● **Records**:
────────────────

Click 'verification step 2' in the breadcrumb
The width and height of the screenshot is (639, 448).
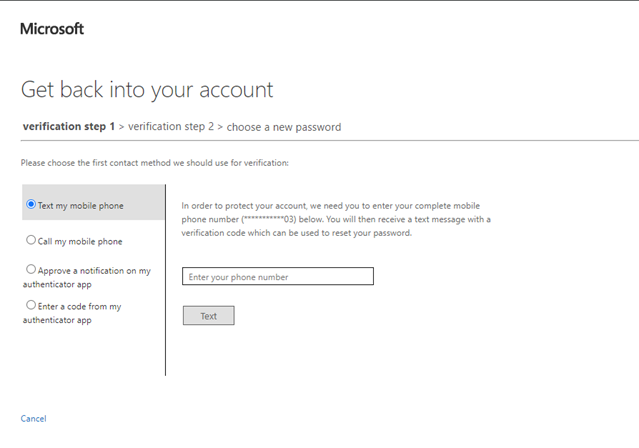click(x=170, y=127)
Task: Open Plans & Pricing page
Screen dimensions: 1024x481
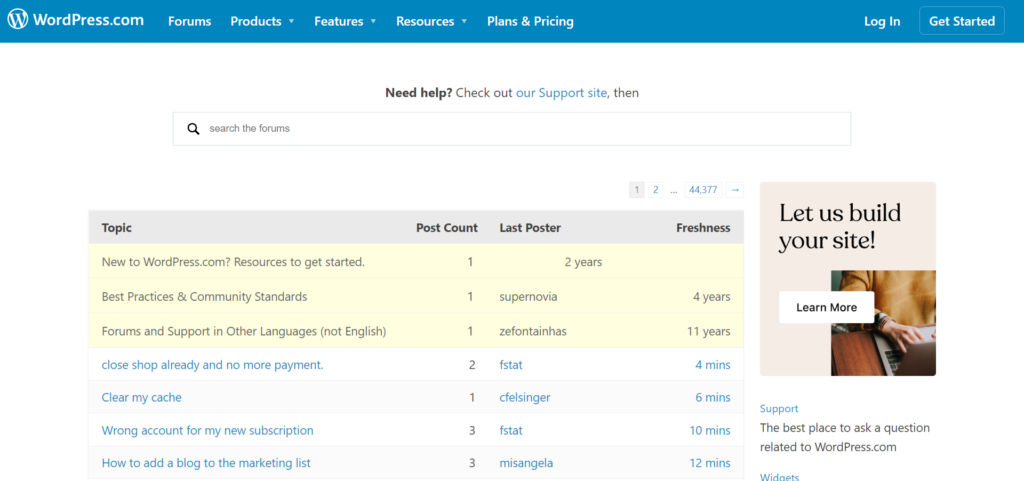Action: [x=530, y=22]
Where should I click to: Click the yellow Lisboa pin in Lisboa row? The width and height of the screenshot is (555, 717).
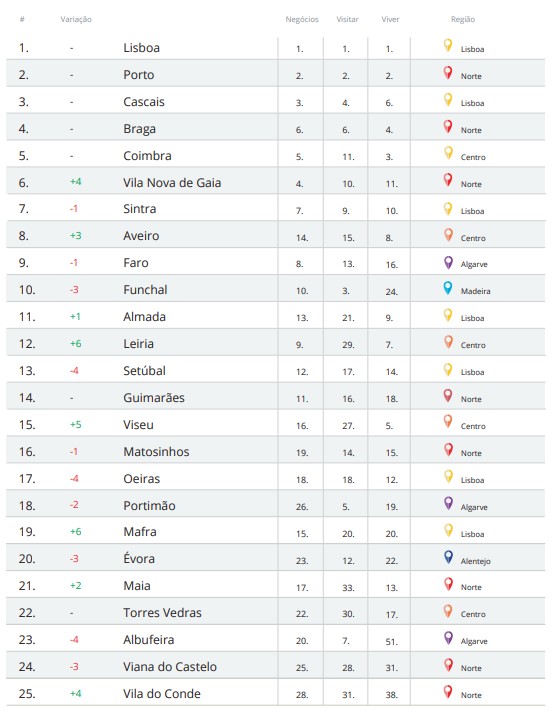448,45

────────────────

● **Task requirements**:
All that is needed is an exact copy of the entries above, minus the pictures.

● **Response for this exercise**:
Click 'verification step 2' in the breadcrumb
The width and height of the screenshot is (639, 448).
click(x=170, y=127)
Task: Open Plans & Pricing page
Screen dimensions: 1024x481
Action: [x=530, y=22]
Where should I click to: Click the yellow Lisboa pin in Lisboa row? The width and height of the screenshot is (555, 717).
448,45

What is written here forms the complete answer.